U.S. Supreme Court Decides that Foreign Sovereign Immunities Act Does Not Apply to Former Foreign Government Official

As discussed in a prior post, the U.S. Foreign Sovereign Immunities Act (FSIA) codifies the conditions for a U.S. court’s deciding that a “foreign state” as defined in that statute shall be granted immunity from a lawsuit in the U.S. courts.

Somali plaintiffs

The issue of whether the FSIA applied to individuals who had been officials of a foreign state was raised in a case brought by four Somalis against former Somali General Mohamed Ali Samantar for money damages under two U.S. statutes–the Alien Tort Statute (ATS) and the Torture Victims Protection Act (TVPA).

Mohamed Ali Samantar

The complaint alleged that Samantar aided and abetted, and had command responsibility for, extrajudicial killing; arbitrary detention; torture; cruel, inhuman or degrading treatment; crimes against humanity; and war crimes in Somalia from 1969 through 1991.[1]

U.S. District Judge Leonie Brinkema of the Eastern District of Virginia[2] in August 2007 dismissed the case on the ground that Samantar was an “agency or instrumentality of” the state of Somalia and, therefore, entitled to immunity under FSIA (2007 U.S. Dist. LEXIS 56227). This judgment was reversed in January 2009 by the U.S. Court of Appeals for the Fourth Circuit (552 F.3d 371) on the ground that the FSIA did not cover individuals, after which the U.S. Supreme Court agreed to review the case.

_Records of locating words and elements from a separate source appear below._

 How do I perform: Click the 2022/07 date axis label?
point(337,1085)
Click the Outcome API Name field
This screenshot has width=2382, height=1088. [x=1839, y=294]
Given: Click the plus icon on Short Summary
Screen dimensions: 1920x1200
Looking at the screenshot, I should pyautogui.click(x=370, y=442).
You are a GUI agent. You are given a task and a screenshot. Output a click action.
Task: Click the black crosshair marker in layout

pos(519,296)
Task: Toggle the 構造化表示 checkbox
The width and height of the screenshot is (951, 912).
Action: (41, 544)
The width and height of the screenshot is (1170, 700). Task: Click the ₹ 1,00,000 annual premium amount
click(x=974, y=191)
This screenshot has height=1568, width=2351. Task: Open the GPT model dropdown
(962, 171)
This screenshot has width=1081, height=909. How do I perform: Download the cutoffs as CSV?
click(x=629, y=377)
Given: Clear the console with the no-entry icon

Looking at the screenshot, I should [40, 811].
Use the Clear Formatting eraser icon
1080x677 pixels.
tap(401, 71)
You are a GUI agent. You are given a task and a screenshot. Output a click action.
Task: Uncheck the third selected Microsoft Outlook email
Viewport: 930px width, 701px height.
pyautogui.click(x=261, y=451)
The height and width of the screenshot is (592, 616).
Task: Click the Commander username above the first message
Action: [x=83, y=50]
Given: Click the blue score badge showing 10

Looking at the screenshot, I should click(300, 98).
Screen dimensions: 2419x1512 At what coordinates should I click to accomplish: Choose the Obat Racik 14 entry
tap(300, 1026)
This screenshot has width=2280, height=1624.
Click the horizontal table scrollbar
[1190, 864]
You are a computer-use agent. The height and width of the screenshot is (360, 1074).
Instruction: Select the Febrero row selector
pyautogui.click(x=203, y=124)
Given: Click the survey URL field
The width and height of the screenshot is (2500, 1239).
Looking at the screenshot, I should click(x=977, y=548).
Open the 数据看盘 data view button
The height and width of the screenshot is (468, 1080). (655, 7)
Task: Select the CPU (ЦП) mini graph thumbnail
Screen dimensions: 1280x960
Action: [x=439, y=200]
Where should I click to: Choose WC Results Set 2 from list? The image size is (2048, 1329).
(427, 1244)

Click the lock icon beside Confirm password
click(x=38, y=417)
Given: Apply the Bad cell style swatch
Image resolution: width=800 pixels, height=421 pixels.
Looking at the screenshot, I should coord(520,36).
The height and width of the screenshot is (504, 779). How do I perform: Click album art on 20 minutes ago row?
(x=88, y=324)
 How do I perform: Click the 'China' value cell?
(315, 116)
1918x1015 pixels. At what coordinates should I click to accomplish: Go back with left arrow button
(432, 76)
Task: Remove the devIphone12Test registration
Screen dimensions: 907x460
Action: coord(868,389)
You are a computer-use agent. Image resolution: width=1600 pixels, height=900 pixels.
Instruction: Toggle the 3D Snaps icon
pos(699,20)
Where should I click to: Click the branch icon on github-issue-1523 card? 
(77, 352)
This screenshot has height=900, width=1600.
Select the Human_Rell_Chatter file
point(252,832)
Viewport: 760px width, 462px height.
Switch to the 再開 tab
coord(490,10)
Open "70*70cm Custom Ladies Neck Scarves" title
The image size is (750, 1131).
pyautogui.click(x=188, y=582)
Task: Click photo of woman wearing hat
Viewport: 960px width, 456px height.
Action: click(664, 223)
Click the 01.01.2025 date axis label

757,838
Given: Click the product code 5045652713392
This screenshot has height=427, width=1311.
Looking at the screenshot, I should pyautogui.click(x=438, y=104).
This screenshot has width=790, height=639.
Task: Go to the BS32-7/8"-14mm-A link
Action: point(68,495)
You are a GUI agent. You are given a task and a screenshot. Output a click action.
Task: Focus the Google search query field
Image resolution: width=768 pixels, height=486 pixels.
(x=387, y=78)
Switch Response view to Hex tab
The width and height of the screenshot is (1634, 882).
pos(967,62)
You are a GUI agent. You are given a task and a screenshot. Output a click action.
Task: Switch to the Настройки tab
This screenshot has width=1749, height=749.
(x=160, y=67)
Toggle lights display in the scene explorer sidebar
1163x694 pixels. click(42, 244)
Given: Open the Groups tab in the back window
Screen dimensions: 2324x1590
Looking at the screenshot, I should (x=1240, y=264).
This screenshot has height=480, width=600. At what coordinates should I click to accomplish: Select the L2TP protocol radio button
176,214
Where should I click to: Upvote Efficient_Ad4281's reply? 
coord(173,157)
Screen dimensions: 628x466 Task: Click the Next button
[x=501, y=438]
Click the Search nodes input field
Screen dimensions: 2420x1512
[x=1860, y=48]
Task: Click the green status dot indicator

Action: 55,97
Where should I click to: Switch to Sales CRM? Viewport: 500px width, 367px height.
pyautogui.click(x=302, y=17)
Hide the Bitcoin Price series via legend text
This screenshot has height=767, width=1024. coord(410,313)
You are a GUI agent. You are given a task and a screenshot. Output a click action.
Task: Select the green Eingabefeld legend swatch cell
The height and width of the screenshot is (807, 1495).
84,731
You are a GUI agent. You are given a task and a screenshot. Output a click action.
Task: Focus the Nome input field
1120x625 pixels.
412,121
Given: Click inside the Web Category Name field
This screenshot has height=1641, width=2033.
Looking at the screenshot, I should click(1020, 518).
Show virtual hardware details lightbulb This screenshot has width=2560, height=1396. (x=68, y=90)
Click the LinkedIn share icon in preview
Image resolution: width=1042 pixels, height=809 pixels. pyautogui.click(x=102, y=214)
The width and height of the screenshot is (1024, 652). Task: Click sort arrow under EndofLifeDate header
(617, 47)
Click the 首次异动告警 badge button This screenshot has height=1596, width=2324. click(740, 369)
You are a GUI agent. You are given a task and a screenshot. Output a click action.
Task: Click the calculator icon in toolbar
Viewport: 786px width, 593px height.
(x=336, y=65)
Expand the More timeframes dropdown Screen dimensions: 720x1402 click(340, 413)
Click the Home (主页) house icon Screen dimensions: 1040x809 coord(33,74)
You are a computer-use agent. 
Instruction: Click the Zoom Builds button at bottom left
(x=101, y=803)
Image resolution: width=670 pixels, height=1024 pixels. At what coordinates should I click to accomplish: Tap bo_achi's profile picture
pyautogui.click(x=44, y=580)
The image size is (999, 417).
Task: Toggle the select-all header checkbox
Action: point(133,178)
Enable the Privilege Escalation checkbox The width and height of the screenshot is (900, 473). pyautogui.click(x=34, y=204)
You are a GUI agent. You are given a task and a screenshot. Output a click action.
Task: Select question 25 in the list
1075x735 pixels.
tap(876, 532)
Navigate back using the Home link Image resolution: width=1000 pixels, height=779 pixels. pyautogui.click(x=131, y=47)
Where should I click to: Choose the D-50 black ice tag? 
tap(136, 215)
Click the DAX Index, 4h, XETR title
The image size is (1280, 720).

In Yousuf v. Samantar, 560 U.S.__, 130 S. Ct. 2278, 176 L.Ed.2d 1047 (2010), the Supreme Court decided, 9 to 0, that the FSIA did not apply to government officials and that the immunity of such individuals was a matter of federal common law.[3]

In an opinion for the Supreme Court by Justice Stevens that was joined by Chief Justice Roberts and five Associate Justices (Kennedy, Ginsburg, Breyer, Alito and Sotomayor), Justice Stevens said there was nothing in the FSIA suggesting that “foreign state” should be read to include an official acting on behalf of that state. Indeed, according to the opinion, FSIA specifies that a foreign state “includes a political subdivision . . . or an agency or instrumentality” of that state, §1603(a), and specifically delimits what counts as an “agency or instrumentality,” §1603(b). Moreover, the statutory “agency or instrumentality” definition militates against its covering individuals.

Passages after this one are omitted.